Request -
Return every line from the rows below that contains the string "Task".

Record excerpts -
----
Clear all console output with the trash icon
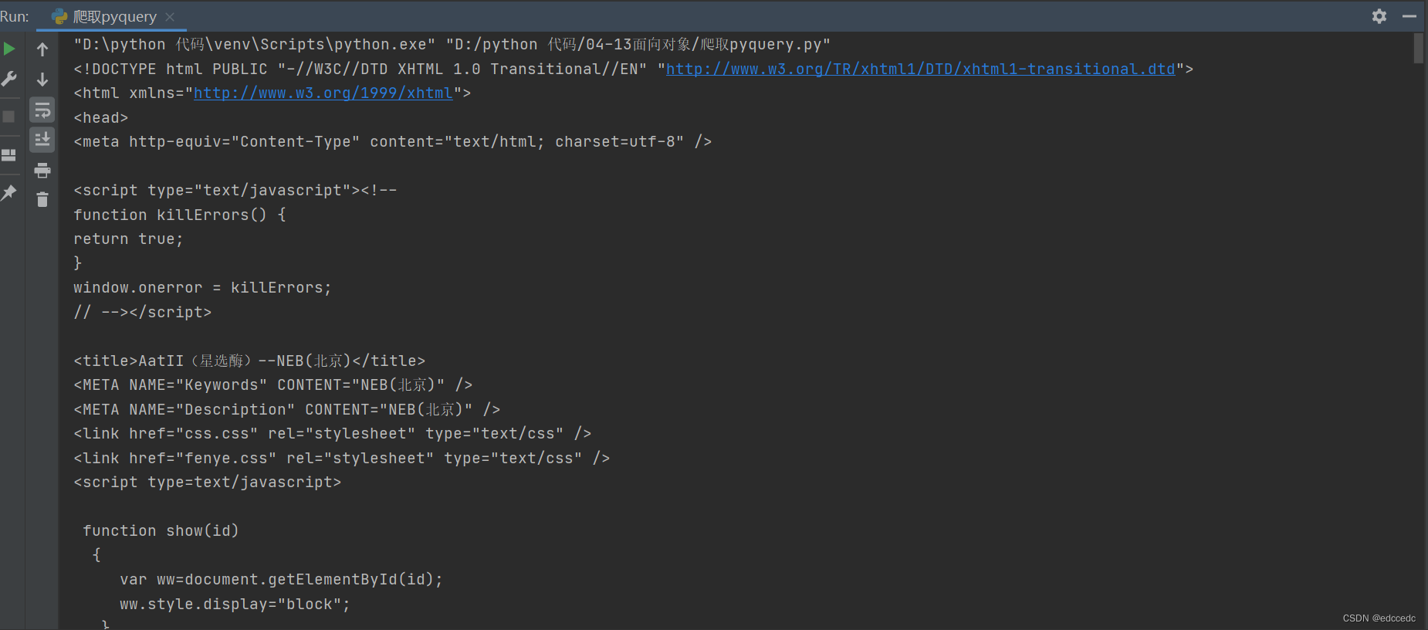This screenshot has width=1428, height=630. [x=42, y=199]
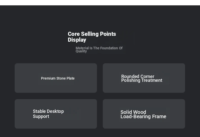Click the word 'Quality' in the subtitle

81,51
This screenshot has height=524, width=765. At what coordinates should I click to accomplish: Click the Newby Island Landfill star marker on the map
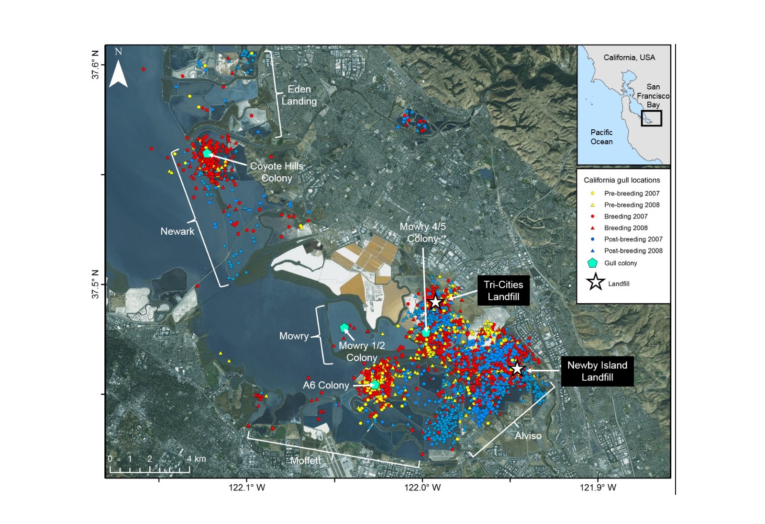517,369
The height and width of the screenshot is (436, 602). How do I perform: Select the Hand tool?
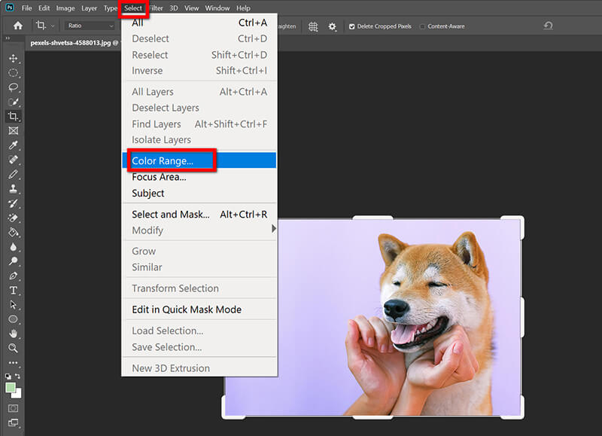14,334
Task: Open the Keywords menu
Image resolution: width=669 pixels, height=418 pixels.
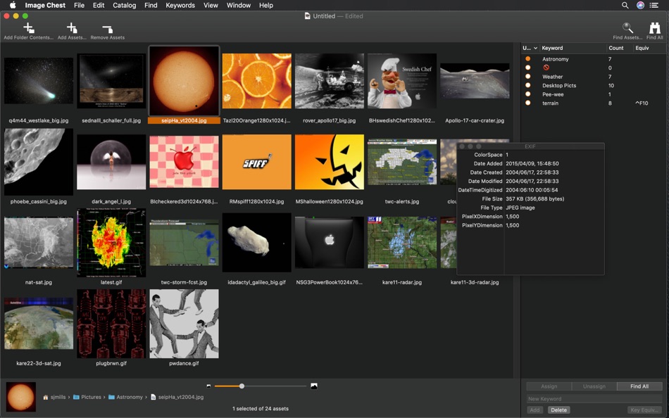Action: 180,5
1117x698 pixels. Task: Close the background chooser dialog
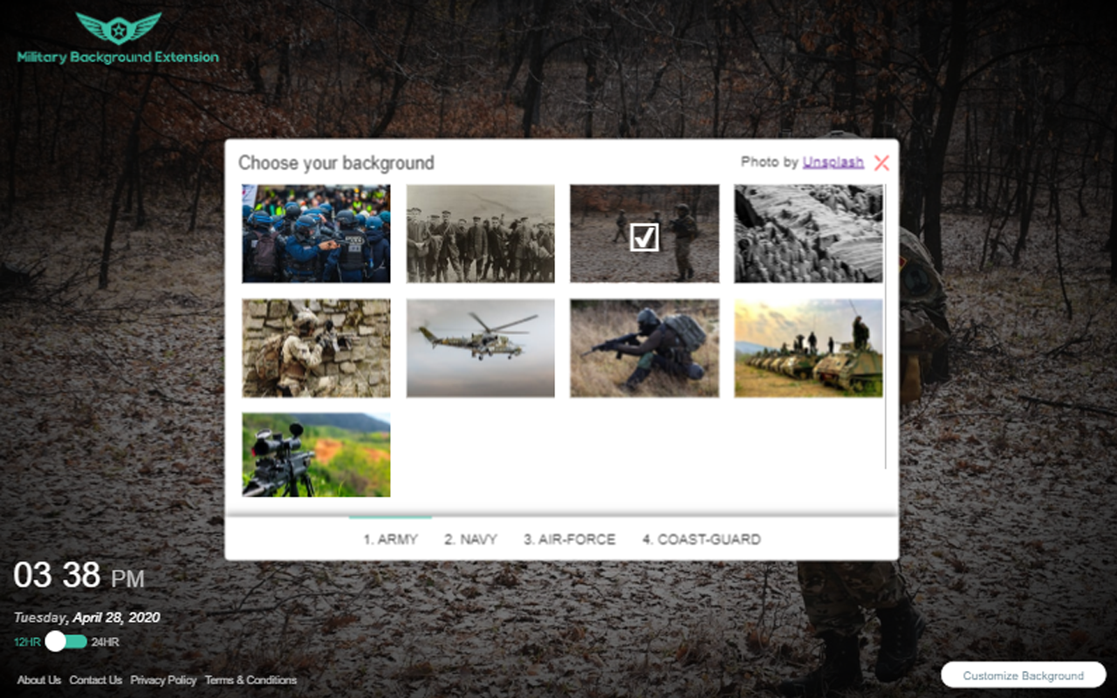tap(881, 162)
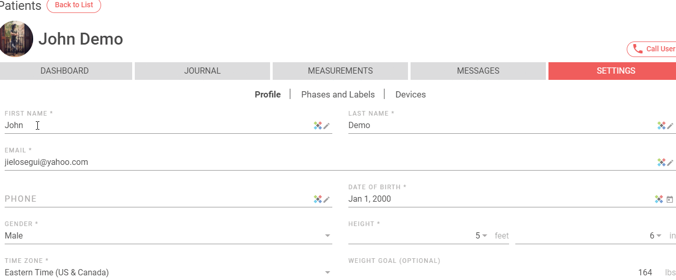Click the pencil edit icon for Phone
This screenshot has height=280, width=676.
coord(327,199)
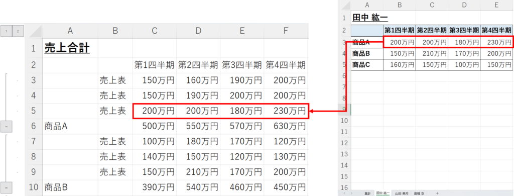Screen dimensions: 514x196
Task: Click the previous sheet navigation arrow
Action: (x=344, y=193)
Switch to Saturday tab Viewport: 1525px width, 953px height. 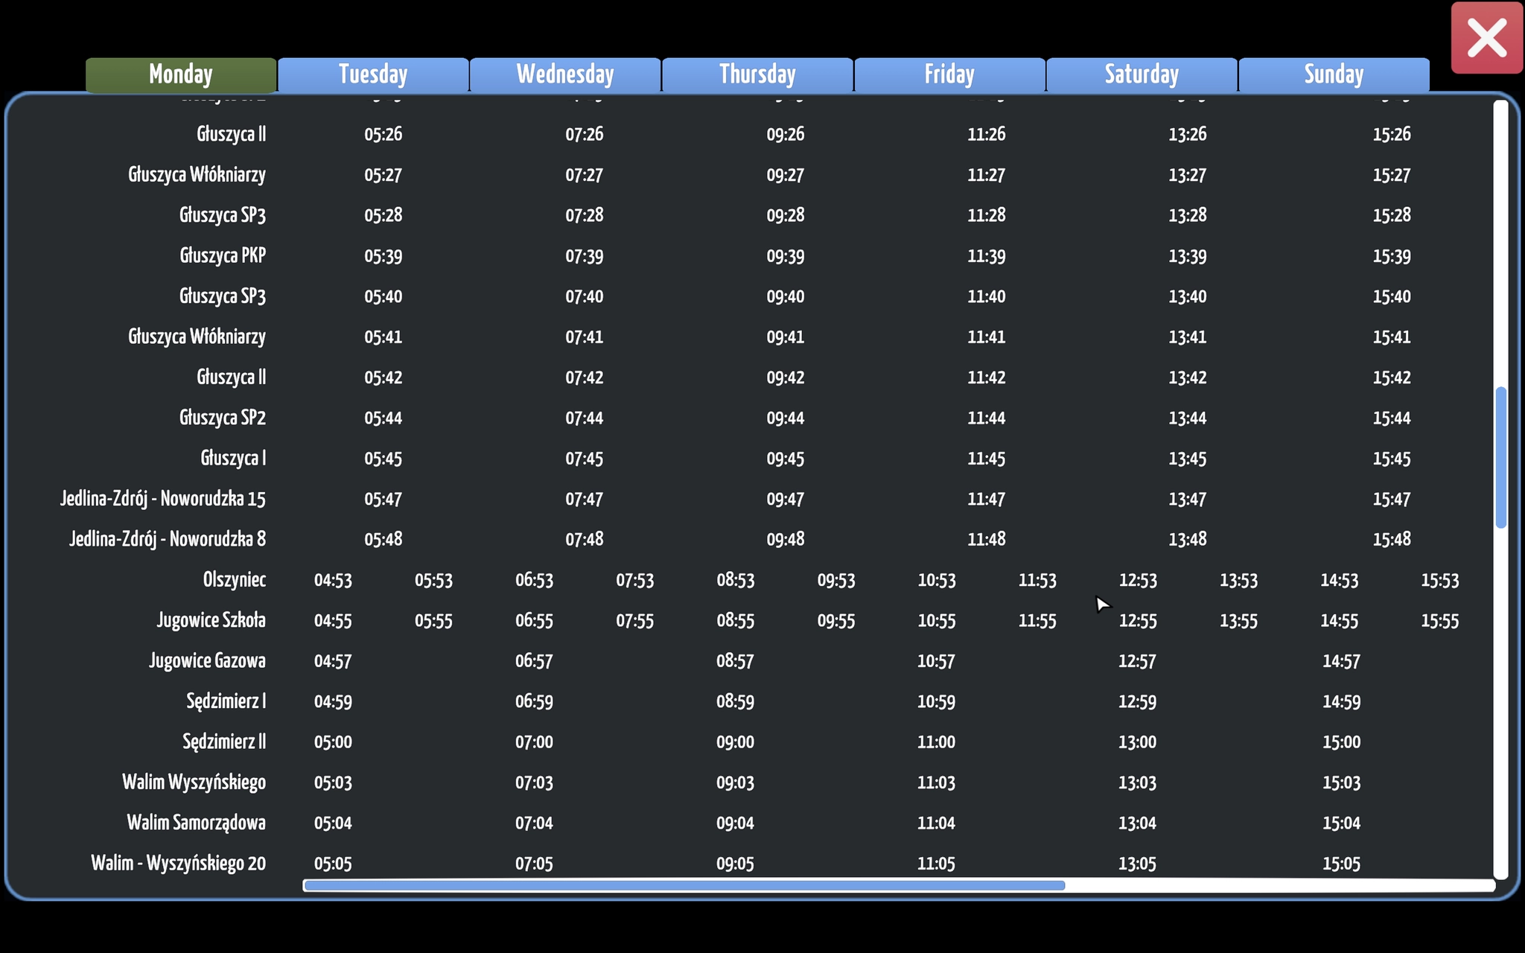click(x=1142, y=74)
----
Written answer -
Task: Open the Keywords menu
1117x698 pixels. Task: Close the background chooser dialog
Task: Click the previous sheet navigation arrow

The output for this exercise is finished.